New National Writers Forum explores the art, issues and business of writing
Media release 14 June 2016
Patricia Grace, Nalini Singh, Ockham award-winner Stephen Daisley and Canadian writer Kate Pullinger are just some of the writers so far announced as participants in the inaugural National Writers Forum taking place on 17 – 18 September. They will be joined by publishers, agents, editors, festival directors and a range of other industry professionals from New Zealand and overseas.
‘The National Writers Forum is about sharing opportunities and knowledge,’ says Jackie Dennis, Chief Executive Officer of New Zealand Society of Authors, which is organising the event. ‘We’re bringing together a community of writers and publishers from around the world and addressing issues of concern, from copyright reversion to freedom of expression.’

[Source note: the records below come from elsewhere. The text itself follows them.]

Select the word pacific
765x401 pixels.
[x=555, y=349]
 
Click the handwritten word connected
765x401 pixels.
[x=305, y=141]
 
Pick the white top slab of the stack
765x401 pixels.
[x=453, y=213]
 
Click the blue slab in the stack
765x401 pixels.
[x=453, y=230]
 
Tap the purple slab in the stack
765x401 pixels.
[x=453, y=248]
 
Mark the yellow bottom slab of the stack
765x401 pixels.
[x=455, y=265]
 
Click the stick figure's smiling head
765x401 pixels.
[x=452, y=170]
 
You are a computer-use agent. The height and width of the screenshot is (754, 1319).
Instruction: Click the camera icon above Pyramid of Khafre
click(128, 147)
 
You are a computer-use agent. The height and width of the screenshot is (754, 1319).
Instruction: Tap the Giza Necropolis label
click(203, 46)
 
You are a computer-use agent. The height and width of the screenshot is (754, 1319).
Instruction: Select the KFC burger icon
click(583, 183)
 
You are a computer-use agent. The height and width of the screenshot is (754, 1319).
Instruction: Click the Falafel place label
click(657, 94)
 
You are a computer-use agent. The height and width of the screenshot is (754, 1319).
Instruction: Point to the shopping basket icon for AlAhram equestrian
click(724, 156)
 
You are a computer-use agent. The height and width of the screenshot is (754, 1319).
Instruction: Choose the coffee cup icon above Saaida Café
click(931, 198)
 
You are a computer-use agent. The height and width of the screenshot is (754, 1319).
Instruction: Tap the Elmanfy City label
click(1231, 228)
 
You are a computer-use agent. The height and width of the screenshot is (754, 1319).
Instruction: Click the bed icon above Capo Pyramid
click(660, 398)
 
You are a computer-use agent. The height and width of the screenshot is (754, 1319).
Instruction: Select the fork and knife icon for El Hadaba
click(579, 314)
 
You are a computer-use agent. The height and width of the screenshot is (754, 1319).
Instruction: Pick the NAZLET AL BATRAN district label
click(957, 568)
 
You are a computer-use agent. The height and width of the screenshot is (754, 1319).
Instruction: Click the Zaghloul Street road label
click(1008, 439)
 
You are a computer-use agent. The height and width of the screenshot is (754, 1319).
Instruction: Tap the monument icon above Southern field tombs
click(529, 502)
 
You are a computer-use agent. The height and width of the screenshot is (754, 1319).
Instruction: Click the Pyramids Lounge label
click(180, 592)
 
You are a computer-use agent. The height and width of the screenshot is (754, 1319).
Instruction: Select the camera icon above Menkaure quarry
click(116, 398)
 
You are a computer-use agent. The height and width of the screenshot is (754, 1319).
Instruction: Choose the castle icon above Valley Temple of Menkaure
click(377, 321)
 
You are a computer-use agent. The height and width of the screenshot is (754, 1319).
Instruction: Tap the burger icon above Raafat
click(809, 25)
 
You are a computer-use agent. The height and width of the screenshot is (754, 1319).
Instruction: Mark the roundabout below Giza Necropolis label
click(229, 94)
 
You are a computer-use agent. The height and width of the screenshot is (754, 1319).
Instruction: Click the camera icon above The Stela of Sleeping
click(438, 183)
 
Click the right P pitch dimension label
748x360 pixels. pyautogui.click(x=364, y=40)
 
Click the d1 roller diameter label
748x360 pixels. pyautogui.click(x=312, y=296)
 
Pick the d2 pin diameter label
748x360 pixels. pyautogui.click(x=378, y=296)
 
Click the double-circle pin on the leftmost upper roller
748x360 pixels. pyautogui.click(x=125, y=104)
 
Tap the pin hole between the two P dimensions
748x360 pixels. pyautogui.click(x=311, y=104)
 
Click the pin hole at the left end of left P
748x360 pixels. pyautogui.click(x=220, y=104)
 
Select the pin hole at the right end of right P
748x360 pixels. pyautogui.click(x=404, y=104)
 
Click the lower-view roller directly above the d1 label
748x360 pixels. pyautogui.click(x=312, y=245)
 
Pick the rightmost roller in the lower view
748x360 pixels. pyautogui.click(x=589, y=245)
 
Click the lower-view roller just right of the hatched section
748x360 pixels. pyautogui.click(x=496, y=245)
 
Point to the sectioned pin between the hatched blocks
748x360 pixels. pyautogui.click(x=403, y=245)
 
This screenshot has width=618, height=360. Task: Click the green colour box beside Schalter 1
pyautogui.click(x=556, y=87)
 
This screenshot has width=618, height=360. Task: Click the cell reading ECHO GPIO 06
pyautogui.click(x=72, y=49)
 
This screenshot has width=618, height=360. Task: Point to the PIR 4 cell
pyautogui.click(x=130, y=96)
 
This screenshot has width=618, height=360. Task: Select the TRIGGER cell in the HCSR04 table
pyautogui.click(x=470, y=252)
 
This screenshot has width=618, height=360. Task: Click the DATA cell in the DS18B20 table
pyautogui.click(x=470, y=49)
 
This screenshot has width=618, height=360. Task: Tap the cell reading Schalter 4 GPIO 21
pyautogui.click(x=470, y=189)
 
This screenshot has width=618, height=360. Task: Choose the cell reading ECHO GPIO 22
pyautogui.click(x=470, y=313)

Mid career writers, says Dennis, ‘will learn how to better negotiate the ever-changing publishing industry, while up and coming writers will learn from masters of their craft.’
Programme manager Claire Mabey believes that ‘writers at all levels are going to find this weekend hugely valuable. A range of workshops, masterclasses, panel discussions, in-conversations and keynote speeches are being carefully developed to cover a wide range of subjects from publishing to copyright to craft.’
‘The programme is being built around the core values of community, information and inspiration’, says Mabey. The NWF will feature targeted events for writers across many different genres – including crime, sci-fi and fantasy, and historical fiction.
A highlight of the weekend will be the announcement of the new Copyright Licensing New Zealand Award. New Zealand non-fiction writers of all genres are being asked to apply by 23 June, with the winner receiving $25,000 to enable them to devote time to their writing project.
In the inaugural NWF debate some of the sharpest minds in the country will battle through words and wit the proposition that New Zealand books need special treatment. Toby Manhire, Michele A’Court and Paula Morris will be moderated by Te Radar.
The programme will be announced by mid-July, when tickets go on sale, available from nationalwritersforum.org.nz and iTICKET. Some of the sessions will have limited numbers on a first come first served basis so writers are encouraged to book early to avoid disappointment. Early bird tickets will be available for as little as $235; full price on the day will be $320. Venue is the Owen G Glenn Building at the University of Auckland.
The National Writers Forum is supported by Creative New Zealand, CLNZ Cultural Fund, University of Auckland, South Pacific Pictures, and New Zealand Society of Authors.